Investment is a difficult discipline but there lies some very simple tenets at its heart. One of these is that the more you pay for an investment, the lower the return. As we approach the final stages of this long bull market, profits are approaching a cyclical peak and investors are paying a hefty multiple for these earnings.
It is common in late stages of bull runs for 'market darlings' to emerge. These stocks seemingly are impervious to rain or shine and behave magically as both performance drivers and havens for investors during market corrections. That is, until one day, they don't, often sounding the death knell for the bull market.
This cycle seems no different as once again tech stocks have taken the mantle as glamour stocks. Of the world's 10 largest listed companies, 6 are technology based (it seems a bit churlish to describe Amazon as a Consumer Discretionary as technically classed). Over 20% of the S&P 500's market cap is accounted for by technology businesses and the broader US whole market index is almost a quarter weighted in technology.

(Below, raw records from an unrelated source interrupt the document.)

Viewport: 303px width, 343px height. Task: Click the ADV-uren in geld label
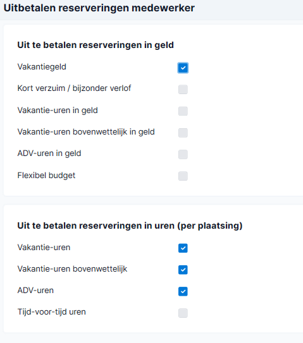point(49,153)
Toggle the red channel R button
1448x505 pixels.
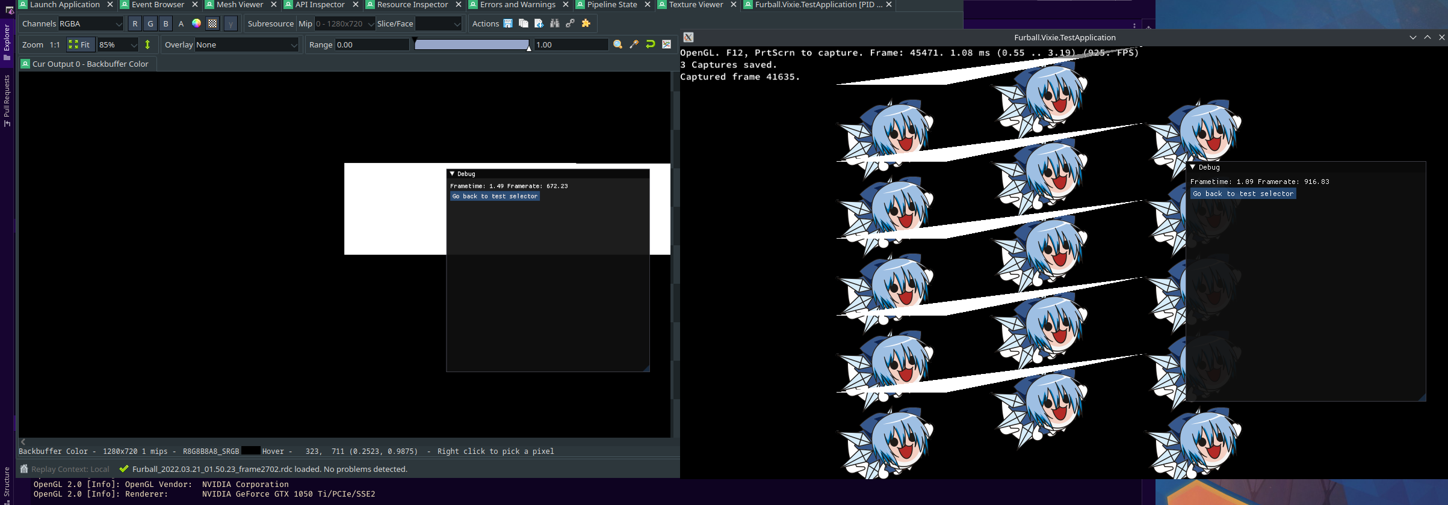(135, 23)
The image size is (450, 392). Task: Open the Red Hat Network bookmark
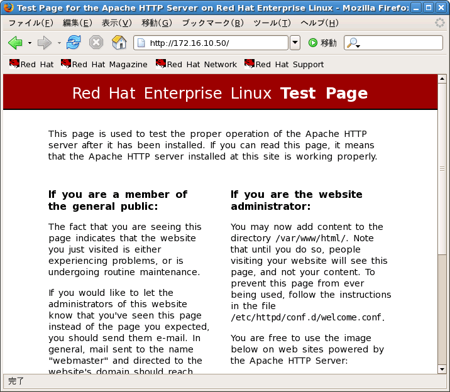pos(197,64)
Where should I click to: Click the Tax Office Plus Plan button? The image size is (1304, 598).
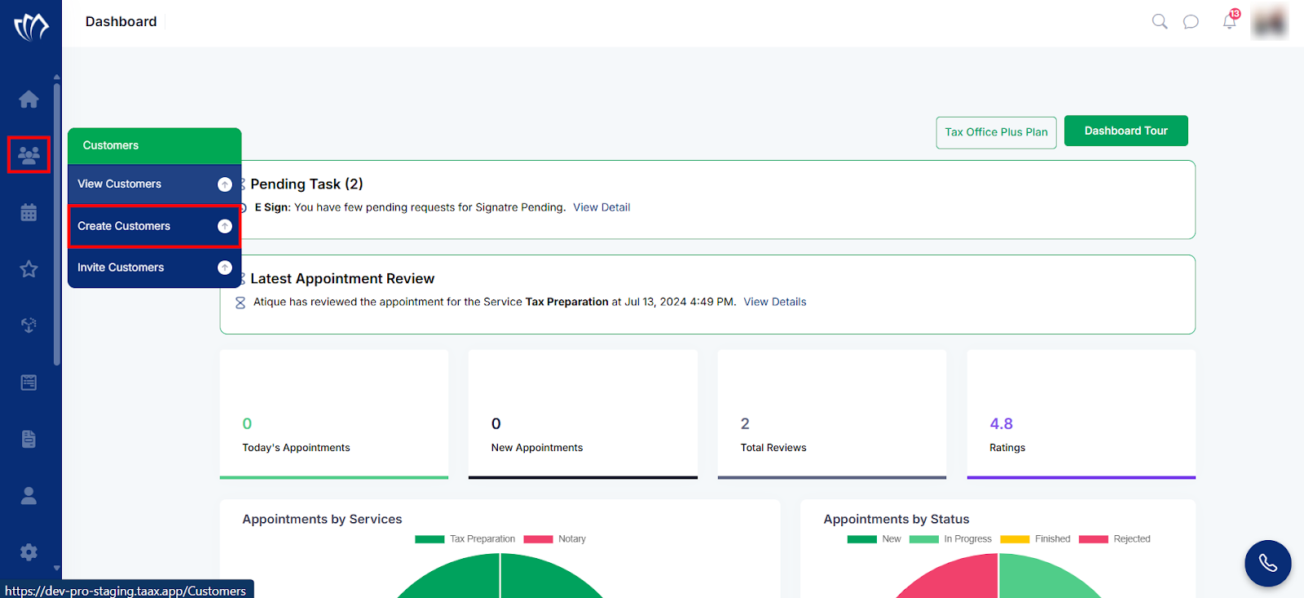click(x=996, y=132)
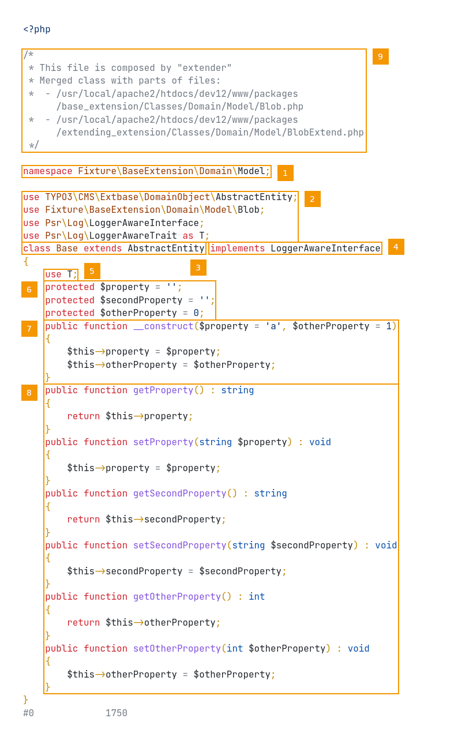The height and width of the screenshot is (741, 473).
Task: Select badge 6 beside the protected properties
Action: (29, 289)
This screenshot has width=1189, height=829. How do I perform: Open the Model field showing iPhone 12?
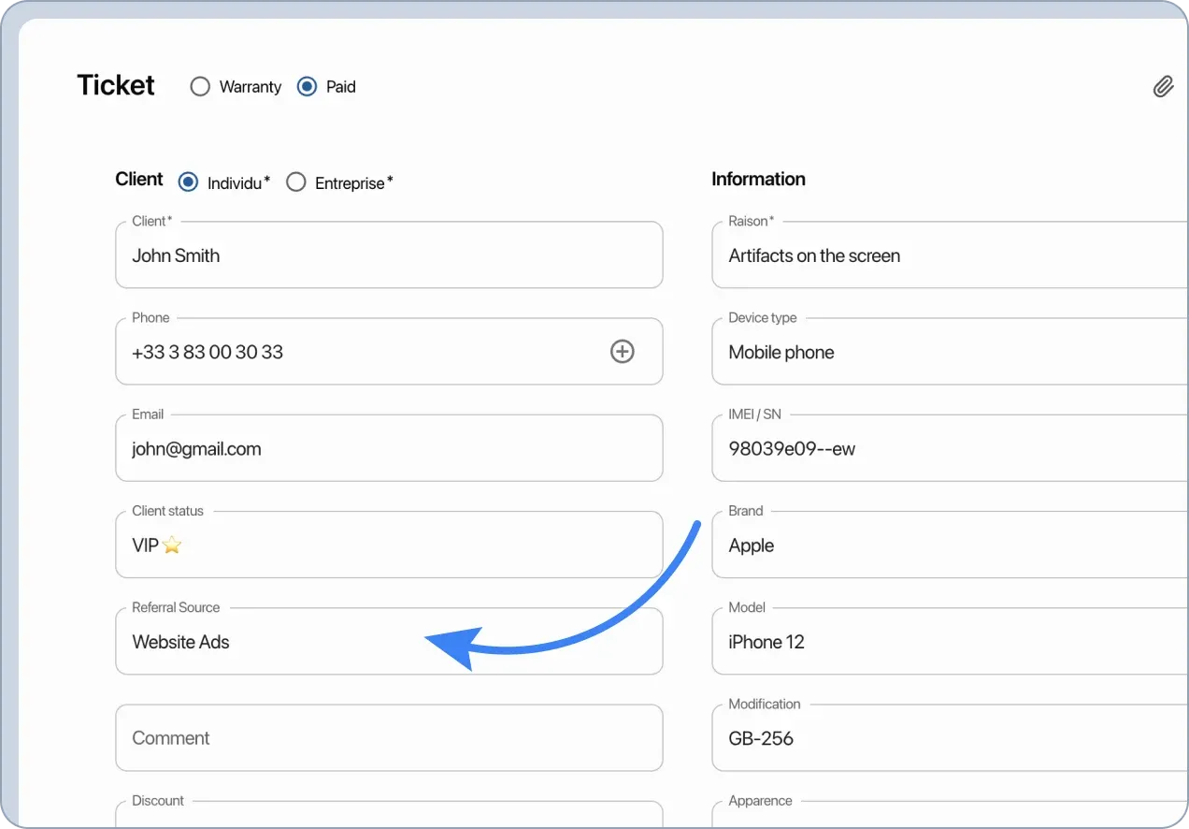coord(949,642)
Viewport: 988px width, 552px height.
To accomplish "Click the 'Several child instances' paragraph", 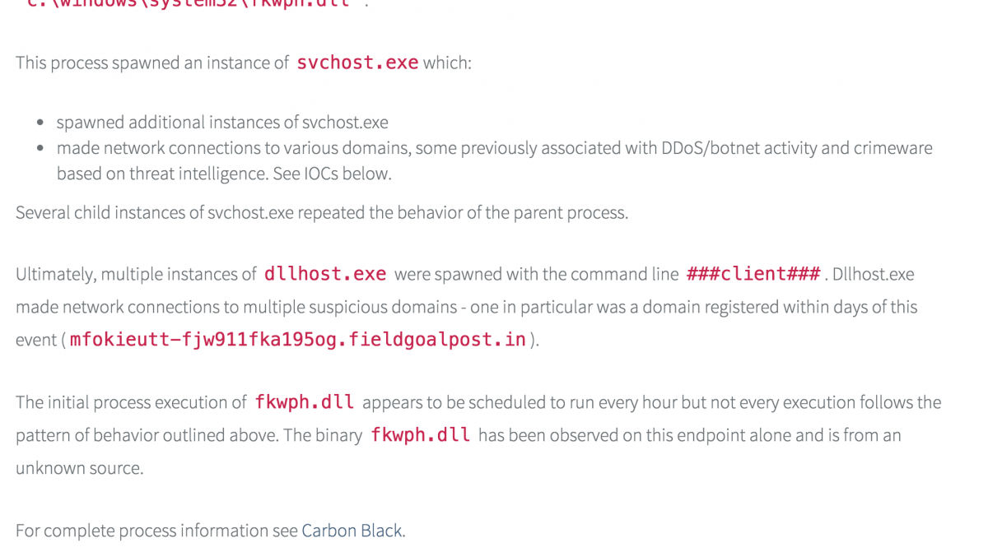I will 321,213.
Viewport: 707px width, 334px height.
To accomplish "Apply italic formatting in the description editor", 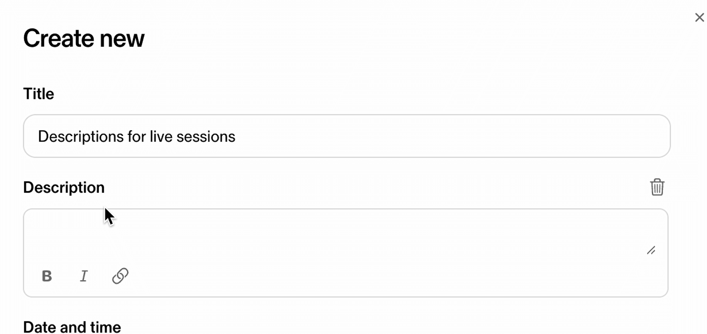I will 84,276.
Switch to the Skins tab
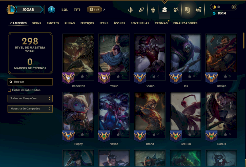This screenshot has width=246, height=167. click(x=37, y=23)
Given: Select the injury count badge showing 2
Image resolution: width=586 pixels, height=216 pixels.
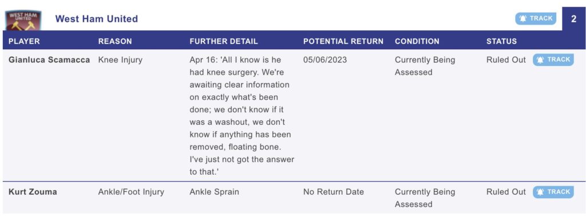Looking at the screenshot, I should pyautogui.click(x=573, y=19).
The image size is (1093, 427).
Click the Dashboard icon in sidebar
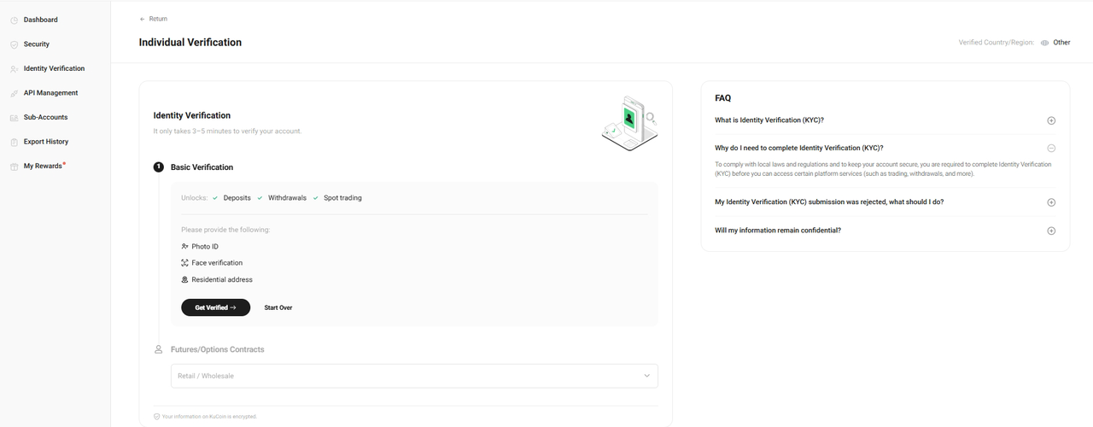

Rather sadly, the tech sector represents a whole 0.9% of the UK market. Things are not much better in Europe. The largest European tech company, SAP, is ranked a mere 73rd in the global index. Indeed, the market cap of the US FAANGs and Chinese BATs now exceeds the entire market cap of continental Europe.
Tech has been outperforming for many years but in recent months it has been on a tear.
With the market caps of so many of these companies already deep into the stratosphere, how much longer can they drive market momentum?